Le 6 novembre 2025, une lettre adressée aux députés par trois organisations syndicales a jeté un éclairage sur les inquiétudes croissantes autour de la proposition de révision de la constitution au Bénin. Ces syndicats, à savoir la Confédération des Syndicats Autonomes du Bénin (CSA-Bénin), la Confédération Générale des Travailleurs du Bénin (CGTB), et l’Union Nationale des Syndicats de Travailleurs du Bénin (UNSTB), ont exprimé leur désapprobation face à une initiative qu'ils jugent préoccupante. La proposition de loi, portée par les députés Aké Natondé et Assan Séïbou, prévoit la création d’un Sénat. Selon ses initiateurs, cette nouvelle chambre haute serait destinée à garantir l’équilibre, la stabilité et la paix au sein des institutions.

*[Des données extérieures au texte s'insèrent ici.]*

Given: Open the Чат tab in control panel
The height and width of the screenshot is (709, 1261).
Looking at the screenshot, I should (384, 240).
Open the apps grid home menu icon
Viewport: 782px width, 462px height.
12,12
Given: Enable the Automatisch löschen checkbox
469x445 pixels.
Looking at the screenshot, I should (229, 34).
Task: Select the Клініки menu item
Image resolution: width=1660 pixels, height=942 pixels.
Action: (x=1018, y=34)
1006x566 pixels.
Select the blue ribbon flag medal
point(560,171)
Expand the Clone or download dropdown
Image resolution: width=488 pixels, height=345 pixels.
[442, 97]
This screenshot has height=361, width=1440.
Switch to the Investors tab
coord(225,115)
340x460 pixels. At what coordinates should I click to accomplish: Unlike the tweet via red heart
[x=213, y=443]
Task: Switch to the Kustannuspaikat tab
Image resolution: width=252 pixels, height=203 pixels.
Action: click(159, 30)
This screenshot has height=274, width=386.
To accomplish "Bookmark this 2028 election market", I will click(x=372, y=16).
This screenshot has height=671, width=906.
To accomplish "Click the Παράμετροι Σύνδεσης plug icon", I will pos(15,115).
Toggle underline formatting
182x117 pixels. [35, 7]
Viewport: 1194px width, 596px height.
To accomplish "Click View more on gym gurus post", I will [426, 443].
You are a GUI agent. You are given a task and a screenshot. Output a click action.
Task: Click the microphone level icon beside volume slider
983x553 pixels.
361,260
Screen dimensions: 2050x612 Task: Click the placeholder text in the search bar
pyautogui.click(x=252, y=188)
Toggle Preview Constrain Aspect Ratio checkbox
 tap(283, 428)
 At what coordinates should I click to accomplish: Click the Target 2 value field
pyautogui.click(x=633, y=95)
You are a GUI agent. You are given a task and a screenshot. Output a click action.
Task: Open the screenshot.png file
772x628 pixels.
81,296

Cependant, les syndicats soulignent que cette initiative, introduite en fin de mandat du président Patrice Talon, cache des « fins inavouées ».
Inquiétudes des organisations syndicales
Dans leur lettre, les syndicats critiquent la pertinence et le consensus autour de cette proposition. Ils affirment qu'elle ne répond pas aux attentes du peuple et qu'elle ne sert pas l'intérêt général. Les syndicats insistent sur le fait qu'une réforme d'une telle ampleur devrait être soumise à un référendum, car elle dépasse les compétences de l’Assemblée Nationale, qui agit en tant que mandataire du peuple.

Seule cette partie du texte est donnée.